### Textauswahl
Im Rahmen unseres gemeinsam mit dem FZI und dem KIT organisierten Seminars werden derzeit mehrere alternative Ansätze zu unseren bestehenden von Studenten (Adrian, Gerrit, Gregor) untersucht, um zu evaluieren, inwieweit sie eine zusätzliche Hilfe für die SDB-Datenextraktionsplattform SdbHub sein können.
Anbei ein ganz frischer Auszug aus dem Entwurf des Papers (Lesen auf eigene Gefahr). Weitere Informationen über das endgültige Papier werden folgen, sobald es fertiggestellt und poliert ist.
„The goal of this paper is twofold. On the one hand, we replicate an already existing Machine-Learningbased (ML-based) approach to extract information out of text documents to our use case. On the other hand, we also extend this approach by designing new features (ST) and incorporate them in our models.

### Auszüge der Einträge
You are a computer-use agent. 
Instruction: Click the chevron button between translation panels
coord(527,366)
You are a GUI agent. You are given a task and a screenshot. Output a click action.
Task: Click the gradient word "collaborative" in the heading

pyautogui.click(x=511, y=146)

### Deine Aufgabe
Beantworte anhand der Textauswahl die folgenden Fragen:
1. Gemeinsam mit welchen beiden Einrichtungen wird das Seminar organisiert?
2. Wie heißt die SDB-Datenextraktionsplattform?
3. Womit wird der replizierte Ansatz laut dem Zitat aus dem Paper erweitert?

### Antwort
1. Mit dem FZI und dem KIT.
2. Sie heißt SdbHub.
3. Er wird um neu entworfene Features (ST) erweitert, die in die Modelle eingebunden werden.